Ces modifications permettent la communication de renseignements personnels susceptibles de porter atteinte à une attente raisonnable en matière de vie privée, de sorte que l'article 8 de la Charte s'applique.
Les considérations suivantes appuient la compatibilité de ces modifications avec l'article 8. Les renseignements qui peuvent être divulgués par l'ASFC se limitent aux renseignements biographiques et aux renseignements liés aux voyages qui ne sont pas de nature très délicate. De plus, l'ASFC est actuellement autorisée, en vertu de la LERDS, à recueillir des renseignements semblables, comme les dates d'entrée et de sortie d'un délinquant sexuel à destination et en provenance du Canada, qu'elle peut communiquer au commissaire de la GRC aux fins de la LERDS. Enfin, l'ASFC ne peut communiquer les types précis de renseignements qu'aux organismes d'application de la loi aux fins de l'administration et de l'application de la LERDS, par exemple en permettant à la GRC de vérifier quand un délinquant sexuel inscrit a quitté le Canada et y est revenu et de comparer ces renseignements avec ce que le délinquant a déclaré lui-même.

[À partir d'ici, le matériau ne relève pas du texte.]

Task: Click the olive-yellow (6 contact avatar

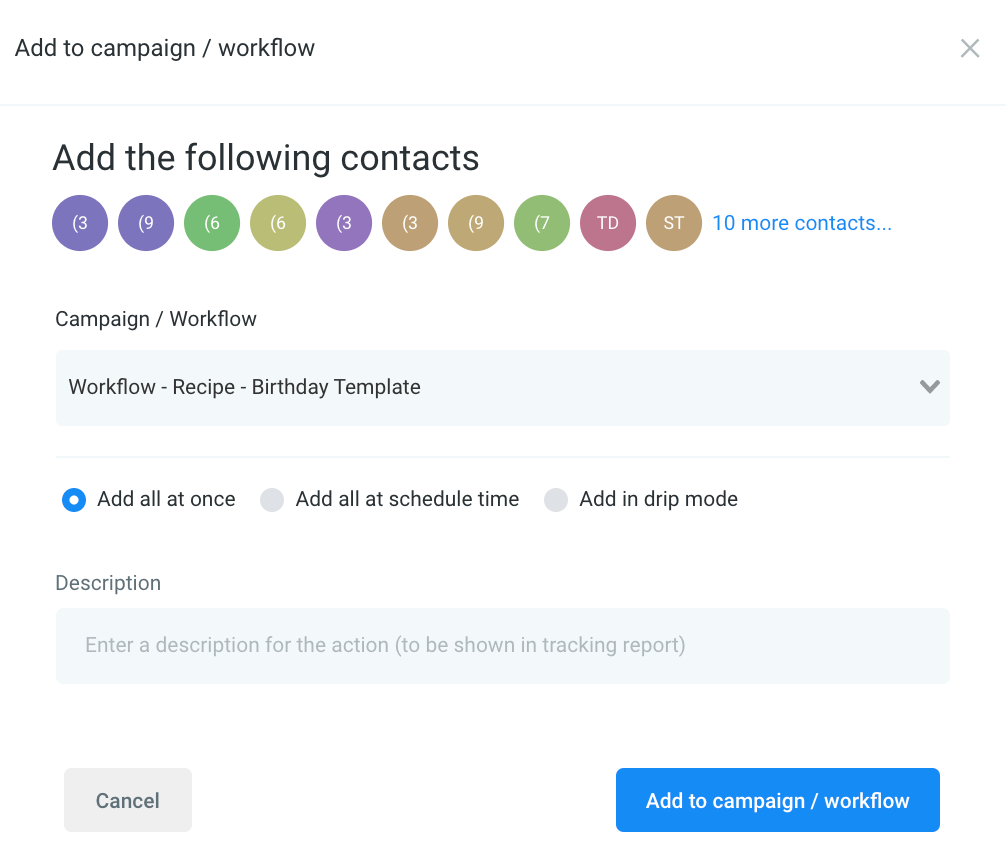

Amélioration de l'échange d'information en vertu de la LERDS
Les modifications proposées à la LERDS viseraient à améliorer l'échange de renseignements sur les délinquants sexuels inscrits de plusieurs façons :
- Remplacer le seuil actuel de « nécessaire » dans un certain nombre de dispositions existantes en matière de divulgation (qui permettent la divulgation de renseignements en vertu de la LERDS aux services de police nationaux et internationaux et à l'ASFC) par le seuil des « motifs raisonnables de croire » que la divulgation aidera les organismes d'application de la loi – ce qui, dans des cas précis, pourrait inclure des organismes d'application de la loi à l'extérieur du Canada – à prévenir les crimes sexuels ou à enquêter sur ceux-ci ;
- Permettre la divulgation de renseignements à une victime ou à un témoin d'un crime sexuel s'il existe des motifs raisonnables de croire que la divulgation aidera les organismes d'application de la loi dans l'enquête sur le crime ; et
- Permettre la divulgation de renseignements à tous les ordres de gouvernement du Canada ou à un corps dirigeant autochtone s'il existe des motifs raisonnables de croire que la divulgation contribuera à la prévention d'un crime sexuel ou à une enquête à cet égard.

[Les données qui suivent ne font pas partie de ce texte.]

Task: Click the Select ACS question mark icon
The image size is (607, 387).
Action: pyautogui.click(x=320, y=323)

Étant donné que ces modifications autoriseraient la divulgation de renseignements personnels, elles risquent d'entraîner l'application de l'article 8 de la Charte.
Les considérations suivantes appuient la compatibilité de ces modifications avec l'article 8. Le seuil de divulgation pertinent est celui des « motifs raisonnables de croire » que les renseignements aideront à la prévention ou à l'enquête sur un crime sexuel. Ce seuil a été confirmé par la Cour suprême du Canada comme une norme solide en vertu de l'article 8 de la Charte dans des contextes où une autorisation judiciaire préalable n'est pas requise. De plus, l'objet de la communication est adapté à l'objectif énoncé de la LERDS – tel que modifié par les modifications proposées – d'aider les services de police et d'application de la loi à prévenir les crimes sexuels et à enquêter sur ceux-ci à l'aide des renseignements recueillis en vertu de la LERDS.